## Given text
((

Catholic Health Australia is joining the call for a greater focus on prevention, research and treatment to fight the country's looming health crisis: Dementia.

Representatives from the Catholic Health Australia network were among more than 500 people who marched on Parliament this morning to demand funding to address Australia's dementia epidemic.

The march, organised by Alzheimer's Australia, coincided with the release of a report from Deloitte Access Economics that warned the number of Australians with dementia will reach 1 million by 2050 – up from the current total of 267,000 – unless there is a significant medical breakthrough.

In order to achieve that breakthrough, new funding is needed over the next five years, politicians were told at the march. Alzheimer's Australia chief executive Glenn Rees said that money would help raise awareness around the condition, achieve timely diagnosis, allow for quality dementia care, help Australians reduce their risk of dementia and fund dementia research.

))

Condense the paragraph of the dementia text that begins "In order to achieve that breakthrough" into a short bulleted list, keeping its main facts.

## Data block
((

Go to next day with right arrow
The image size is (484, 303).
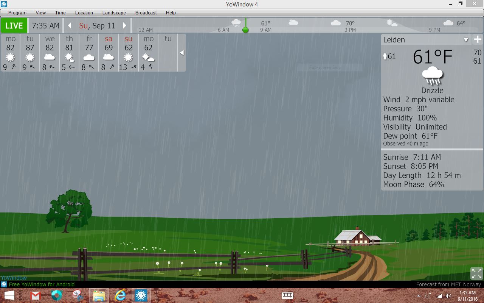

))

## Task solution
- Politicians at the march were told that new funding is needed over the next five years to achieve a medical breakthrough.
- Alzheimer's Australia chief executive Glenn Rees said the money would:
  - raise awareness of the condition
  - achieve timely diagnosis
  - allow for quality dementia care
  - help Australians reduce their risk of dementia
  - fund dementia research